STEM Learning and Learning Environments  

Cognitive Mechanisms of Guided Instruction in the Early Elementary Years

Effective Years: 2023-2028

The purpose of this study is to compare the results of two teaching styles: direct instruction and guided query, for early elementary students in science. Guided queries -- when teachers ask questions that engage the learner in prediction, explanation, and reflection -- have been shown to support knowledge building and motivation in brief lab settings. However, there is disagreement among scholars about how the learning outcomes of guided query teaching styles compare to those of direct instruction in more traditional education settings, and it is unknown how the learning processes involved unfold over longer times, and among children embedded in different communities. This project addresses these gaps in our understanding by conducting a longitudinal study with early elementary school students to investigate the short- and long-term effects of direct and guided query instruction about a foundational physical concept: properties of matter. The sample includes children embedded in families and communities with diverse backgrounds, which allows observations on the effects of the different teaching styles on children with different prior experiences. This project informs the decision-making process about which teaching styles are best suited for teaching science to early elementary school children across different communities and also is developing an inexpensive, easy-to-scale-up, and ready-to-deploy curriculum that could be implemented in schools or families. The curriculum will address young children's known misconceptions about matter earlier than typical curricula.

Cognitive and motivational mechanisms may be differently impacted by diverse teaching styles. To shed light on the mechanisms underlying learning from direct and guided instruction, this project involves longitudinal assessment of children's knowledge about matter and its interactions, as well as of their motivation and attitudes toward science before and after receiving training. A sample of 300 early elementary school children, drawn from communities with diverse backgrounds, will be randomly assigned to three conditions: (i) Direct Instruction, (ii) Guided Query; and (iii) Baseline condition. Children in all three conditions will be assessed in five different data collection waves over a period of 3.5 years. In addition to assessing cognitive mechanisms through children's a) factual, b) causal-explanatory, and c) conceptual knowledge about matter and its interactions, the project also assesses motivational mechanisms through measures of children’s d) curiosity, e) perseverance on science related tasks, and f) attitudes toward self and learning. After Wave 1 of data collection, children in the Direct Instruction and Guided Query conditions will receive supplemental training that is delivered across six different teaching modules. Children in the Baseline condition will not receive any training (outside their typical school curricula). The difference between the Direct and Guided Query Instruction conditions is in terms of how the training content is delivered to children. In the Direct Instruction condition, the content will be delivered directly via providing facts and explanations, whereas in the Guided Query condition it will be delivered after guiding children with questions, asking them to execute thought experiments, generate predictions, and produce explanations.
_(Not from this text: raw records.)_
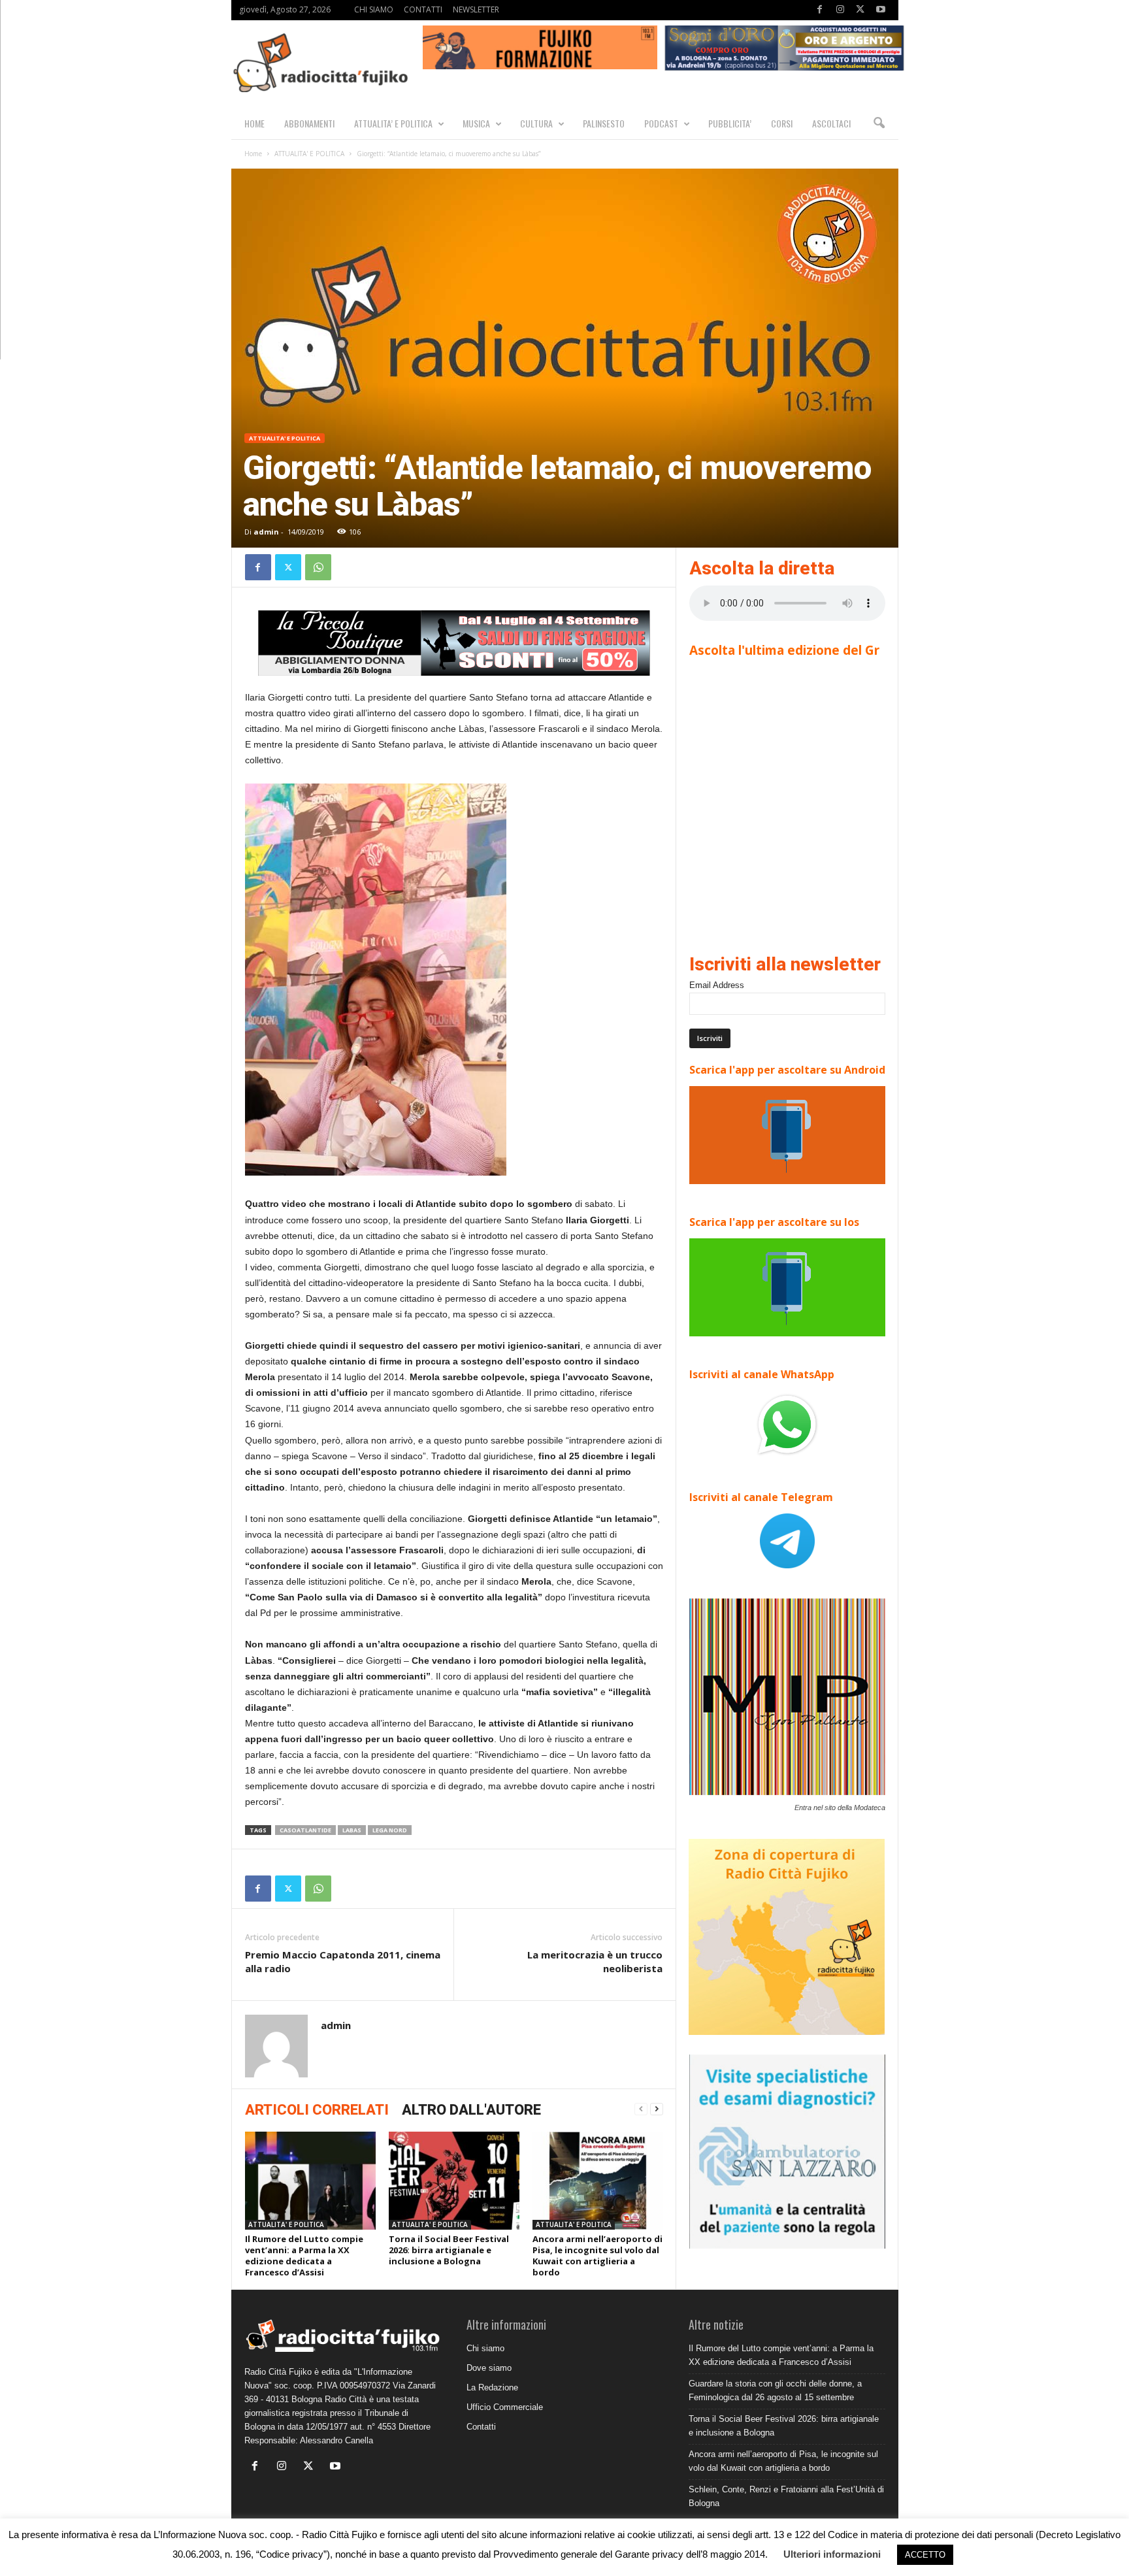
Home (253, 153)
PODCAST (661, 123)
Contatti (481, 2427)
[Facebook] (820, 10)
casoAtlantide (305, 1830)
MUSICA (476, 123)
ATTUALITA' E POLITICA (309, 153)
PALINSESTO (604, 123)
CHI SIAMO (373, 9)
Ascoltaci (831, 123)
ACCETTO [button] (925, 2555)
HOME (254, 123)
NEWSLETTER (476, 9)
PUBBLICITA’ (729, 123)
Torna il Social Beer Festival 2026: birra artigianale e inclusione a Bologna (449, 2250)
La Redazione (492, 2387)
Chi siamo (485, 2348)
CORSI (782, 123)
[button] (878, 123)
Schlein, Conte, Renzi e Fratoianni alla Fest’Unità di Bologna (786, 2496)
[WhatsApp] (318, 567)
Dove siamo (489, 2368)
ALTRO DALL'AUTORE (471, 2110)
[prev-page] (640, 2109)
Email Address (716, 985)
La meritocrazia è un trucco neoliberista (595, 1961)
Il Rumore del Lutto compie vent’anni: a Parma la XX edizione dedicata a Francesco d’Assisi (304, 2255)
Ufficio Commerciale (504, 2407)
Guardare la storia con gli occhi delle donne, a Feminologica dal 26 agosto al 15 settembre (775, 2390)
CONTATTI (423, 9)
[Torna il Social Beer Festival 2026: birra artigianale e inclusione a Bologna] (454, 2181)
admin (266, 532)
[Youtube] (881, 10)
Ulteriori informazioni (832, 2554)
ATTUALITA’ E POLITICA (393, 123)
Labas (351, 1830)
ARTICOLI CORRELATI (317, 2110)
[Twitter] (860, 10)
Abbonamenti (309, 123)
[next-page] (656, 2109)
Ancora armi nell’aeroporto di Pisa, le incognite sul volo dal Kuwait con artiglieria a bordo (597, 2255)
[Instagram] (840, 10)
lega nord (389, 1830)
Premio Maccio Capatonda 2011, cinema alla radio (342, 1961)
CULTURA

The results of this study will illuminate the mechanisms by which direct and guided query instruction shape the process of knowledge construction and children's attitudes toward self and learning.

This project is supported by NSF's EDU Core Research (ECR) program. The ECR program emphasizes fundamental STEM education research that generates foundational knowledge in the field. Investments are made in critical areas that are essential, broad and enduring: STEM learning and STEM learning environments, broadening participation in STEM, and STEM workforce development.

This award reflects NSF's statutory mission and has been deemed worthy of support through evaluation using the Foundation's intellectual merit and broader impacts review criteria.